# Tell what Hydraullic Brakes you are using?



## mtbboy2000 (Mar 4, 2008)

Hello, just checking in to see what Hydraullic Disc Brakes eveyone is using and what kind of success you are seeing with maybe Non-tandem rated brakes and Tandem Rated. 

As far as the Magura Louise people are running, is there a special model or year of are they all tandem rated with the 203mm rotor. Thanks!


----------



## djaper (Aug 1, 2011)

I use Hope Moto (downhill brakes) on one of my tandems.
Hope upgraded them, they are called Teh V2 now, i use the new ones on my Fandango.
Not a very big difference, the levers are adjustable now.
I am VERY satisfied of these brakes.
You can control them with one finger, they are very powefull :thumbsup:


----------



## Trails4Two (May 12, 2008)

*Magura Louise 2006*

I have the Magura Louise 2006 brakes with the stainless braided cables on two tandems (Elconq and Cannondale). I wish they were better. They are sometimes noisy and don't feel that strong. We do stop when we want to though. I have heard that the more recent Louise models are better.


----------



## Okayfine (Sep 7, 2010)

Still on Page 1:

http://forums.mtbr.com/tandem-mountain-bikes/whats-your-brake-setup-718913.html


----------



## PMK (Oct 12, 2004)

Not sure if it matters, we previously ran Magura Louise 210 / 190 ish brakes with the stainless hoses. After a good bleed they worked very well on our ECDM. We have switched to Avid BB7 brakes to match all three bikes with common spares. Additionally when we swapped forks, Magura no longer or never offered the adapter for our Fox 40 fork. Maguras off / Avids on.

Stopping wise both brands work. The hydraulics required less lever effort but for me the Avids are fine.

PK


----------



## l84biking (Jul 1, 2005)

After consulting with Sherwood at Ventana, we have Magura Gustav's on ours. 210mm front and 180 rear discs. They stop very well, are quiet and no rub since they run floating calipers. They are out of production now.

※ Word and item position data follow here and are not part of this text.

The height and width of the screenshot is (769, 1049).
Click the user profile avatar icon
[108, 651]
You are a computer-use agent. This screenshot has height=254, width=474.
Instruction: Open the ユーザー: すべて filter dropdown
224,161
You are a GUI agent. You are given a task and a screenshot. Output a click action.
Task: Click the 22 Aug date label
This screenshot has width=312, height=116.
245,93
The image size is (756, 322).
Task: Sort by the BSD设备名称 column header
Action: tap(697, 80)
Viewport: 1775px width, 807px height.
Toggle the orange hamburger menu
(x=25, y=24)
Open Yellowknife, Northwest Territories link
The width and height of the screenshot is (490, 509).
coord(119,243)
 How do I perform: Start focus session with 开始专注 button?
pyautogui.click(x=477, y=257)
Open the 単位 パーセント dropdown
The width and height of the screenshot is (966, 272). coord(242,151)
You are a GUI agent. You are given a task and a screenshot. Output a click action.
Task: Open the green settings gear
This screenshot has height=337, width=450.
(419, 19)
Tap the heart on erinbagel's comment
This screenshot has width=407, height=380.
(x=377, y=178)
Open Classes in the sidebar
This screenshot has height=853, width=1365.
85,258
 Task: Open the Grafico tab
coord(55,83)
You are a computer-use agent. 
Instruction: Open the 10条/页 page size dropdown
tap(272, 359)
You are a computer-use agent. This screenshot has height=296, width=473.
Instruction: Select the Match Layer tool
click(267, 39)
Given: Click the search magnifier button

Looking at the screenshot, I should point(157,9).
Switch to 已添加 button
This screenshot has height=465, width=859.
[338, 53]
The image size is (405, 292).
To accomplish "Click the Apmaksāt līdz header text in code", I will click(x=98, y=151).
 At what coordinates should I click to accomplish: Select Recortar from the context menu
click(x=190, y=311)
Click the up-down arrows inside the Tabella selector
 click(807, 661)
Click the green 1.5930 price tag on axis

We've taken the gears off and put a Paul Melvin on to contest the local CX series as a one speed. Getting ready for Single Speed Cyclocross World Championships in SF this year. Tandem SS!

L8


----------



## rbtcha (Nov 17, 2007)

Ditto on the Magura Gustav's with 210 and 180 F/R and love them


----------



## DHMASTER (Oct 12, 2010)

Hope mono-6 ti with 225mm rotors.


----------



## TandemNut (Mar 12, 2004)

*Magura MT4's*

Just rec'd and installed these. Similar feel to new Louise BAT tandems, much better lever ergos. Feel very linear too. More as wel beat 'em up some...


----------



## ds2199 (Sep 16, 2008)

I've had good luck with Magura Louise on two different bikes. I never even had to bleed them with several years of riding. I'd call myself a big fan of Magura brakes!

Hoping to get some of those MT4s for our latest project. Hopefully Alex is boxing up a set for me as we speak (hint hint).


----------



## andy a (Nov 14, 2007)

we are magura fans as well... with louise BAT s on the Fandango. 2 years old so probably the 2009 model? They have always been plently powerful. The do fade a little on very long/steep descents, but what brakes on a tandem don't  Actually the only very small complaint I have with them is that the lever reach adjustment does not allow you to set the lever up quite as close the bar as I would like.....


----------